Can the data below be set down again exactly, line for line?

** Data to process follows **

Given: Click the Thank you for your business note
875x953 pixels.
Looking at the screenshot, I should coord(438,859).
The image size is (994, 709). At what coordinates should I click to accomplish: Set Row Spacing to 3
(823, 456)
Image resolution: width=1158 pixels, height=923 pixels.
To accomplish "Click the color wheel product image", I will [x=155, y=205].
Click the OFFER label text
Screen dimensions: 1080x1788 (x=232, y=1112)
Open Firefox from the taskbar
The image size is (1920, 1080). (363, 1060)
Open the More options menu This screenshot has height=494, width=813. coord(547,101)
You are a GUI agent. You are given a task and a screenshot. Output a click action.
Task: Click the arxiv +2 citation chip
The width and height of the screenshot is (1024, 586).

** End of Data to process **

Solution
Given: Click the Thank you for your business note
875x953 pixels.
Looking at the screenshot, I should coord(438,859).
The image size is (994, 709). At what coordinates should I click to accomplish: Set Row Spacing to 3
(823, 456)
Image resolution: width=1158 pixels, height=923 pixels.
To accomplish "Click the color wheel product image", I will [x=155, y=205].
Click the OFFER label text
Screen dimensions: 1080x1788 (x=232, y=1112)
Open Firefox from the taskbar
The image size is (1920, 1080). (363, 1060)
Open the More options menu This screenshot has height=494, width=813. coord(547,101)
You are a GUI agent. You are given a task and a screenshot. Output a click action.
Task: Click the arxiv +2 citation chip
The width and height of the screenshot is (1024, 586).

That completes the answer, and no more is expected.